“IN FUTURE YEARS, our competitors won’t be the local insurance companies in Ireland. They will be the Googles and Facebooks of this world and we have to step up.”
Ian Tracy, marketing manager of Aviva Ireland’s life insurance arm, told Fora the pensions industry is due a shake-up.
Young people that entered the workforce during the recession realise that pension pots are important, but they don’t “engage” with them, he said.
That’s why the insurance giant is looking to make retirement trendier through an online marketing campaign that talks about the price of a pint in 2045 instead of selling “idealistic visions of elderly people on yachts”.
“If we don’t start talking in the language that young people are interested in, we will cease to exist,” Tracy said. ”We’ll be seen as this fuddy-duddy insurance company.”
He says the pensions industry “has been behind the curve” in terms of educating the market, certainly in comparison to the banking sector.
“People find pensions confusing,” he said.
“It doesn’t involve buying a financial product.
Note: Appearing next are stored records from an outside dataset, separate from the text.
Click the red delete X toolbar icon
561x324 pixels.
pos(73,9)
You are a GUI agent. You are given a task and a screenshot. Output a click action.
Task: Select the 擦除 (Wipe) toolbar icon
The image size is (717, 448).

You’re investing in the stock market, which scares the bejaysus out of most people because there are always horror stories.”
The multinational’s London headquarters recently launched the ‘digital garage’, a converted warehouse located in the gritty Hoxton district where executives ditch their ties for t-shirts and dream up pension products for the tech-savvy generation.
One of the first products to come out of the ‘garage’ was the Shape My Future app, which shows customers what kind of lifestyle they can afford at retirement age based on their current savings.
A similar tool was launched by Aviva Ireland called Mind The Pensions Gap, which is a website where customers calculate the gap in their retirement fund.
Although Ireland’s pensions market is different to the UK’s – which is largely driven by auto enrollment – Aviva Ireland is still keeping an eye on what’s coming out of the ‘garage’.
“Everyone is educated on banking stuff because the banks do a great job of getting people young,” Tracy said. “We as an industry don’t do that.”
The next step, he says, is to re-purpose the UK’s policy-managing MyAviva app for Ireland, which is expected to happen in the new year.
Aviva is not the only multinational tinkering with online tools for the smartphone generation.
Most of the main providers have mooched into this space: Zurich Life, for example, launched an app three years ago.
“Tools like our ‘Risk Profiler‘ help people to understand their attitude to risk before making an investment,” the company’s head of online and digital marketing, Sean Carty, told Fora. “After that, they’re in a better position to construct a suitable pension portfolio with their financial advisor.
“Once they’re up and running our customers can interact with our client dashboard which keeps them up to date on their investment progress.”
However, the true opportunity for new technology to shakeup the pensions sector is not by repackaging policies, but tackling the administrative side of things, according to Peter Oakes, founder of Fintech Ireland.
“The thing about the pensions is that there is a lot of administration behind them, which is really cumbersome,” he told Fora. ”If you can digitise the administrative piece of the pensions, that’s where the real benefit is going to be.”